July 16, 2020

Tax Benefits for International Investors: The Portfolio Interest Exemption

Many investors may be surprised to learn that the U.S. Internal Revenue Service (“IRS”) allows certain international investors to pay absolutely no U.S. tax on interest they receive from some common forms of debt to U.S. borrowers. Most U.S. taxpayers are taxed at the highest applicable rates on the interest from these debt instruments while foreign persons receive the interest from the exact same debt instruments tax free.

This unique vehicle is called “Portfolio Interest” and is described in Internal Revenue Code (“IRC”) Sections 871(h) and 881(c) for non-resident aliens and corporations, respectively. The favorable treatment of this special kind of interest under the Internal Revenue Code also extends to the estate tax as the underlying loan instruments are exempt from the estate tax.

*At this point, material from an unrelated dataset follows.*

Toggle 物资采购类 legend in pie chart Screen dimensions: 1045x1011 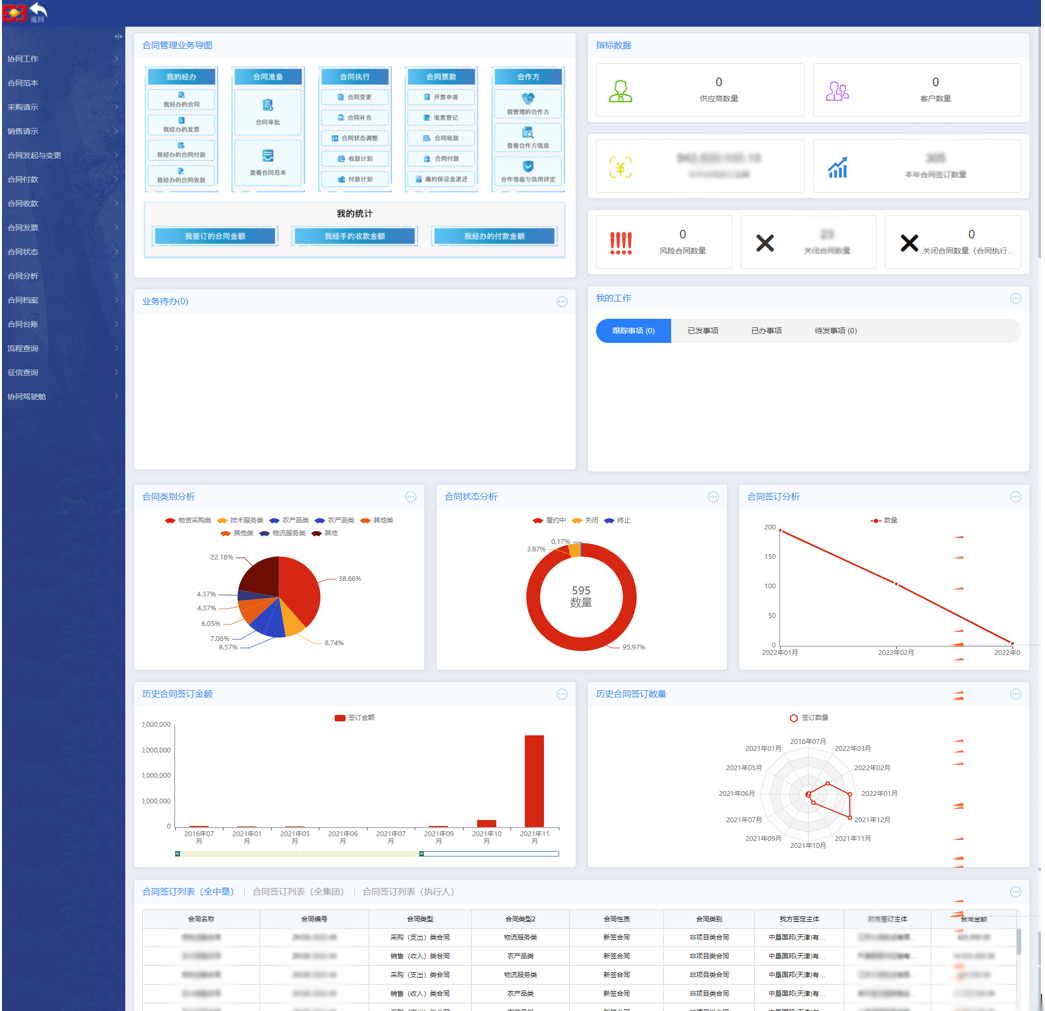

In addition to its tax-free nature, Portfolio Interest requires no Form 1042 (Annual Withholding Tax Return for U.S. Source Income of Foreign Persons), or Form 1042-S (Foreign Person’s U.S. Source Income Subject to Withholding) and absent other sources of income no U.S. tax return filing.

The requirements for interest to qualify as tax-exempt Portfolio Interest can be summarized as follows:

  1. The borrower[1] must be a U.S. person. See IRC § 871(h)(2)(B)(ii)(I).

Loans to U.S. corporations, limited liability companies, partnerships, etc. all qualify so long as the borrower is a U.S. person.

  1. The investor must be a foreign person that provided proof of its foreign status. See IRC §§ 871(h)(2)(B)(ii)(I) & (II), 881(c)(2)(B)(ii)(I), (II), 871(h)(5).

This requirement is satisfied for individuals that are not U.S. citizens or residents by submitting Form W-8BEN to the lender or its agent (i.e. not to the IRS). The applicable form for foreign entities is Form W-8BEN-E.

  1. The investor cannot be a bank extending credit in the course of its ordinary trade or business. See IRC § 881(c)(3)(A).
  2. The investor cannot be related to the borrower if the foreign person is a Controlled Foreign Corporation (CFC). See IRC § 881(c)(3)(C).

This requirement does not apply to individuals and will be satisfied for foreign entities so long as they are not controlled by U.S. shareholders.

  1. The investor cannot be a “10-percent shareholder” in the borrower at the time the interest is received. See IRC §§ 871(h)(3), 881(c)(3)(B).

This requirement would not be met if the investor beneficially owns 10% or more of the borrower’s equity.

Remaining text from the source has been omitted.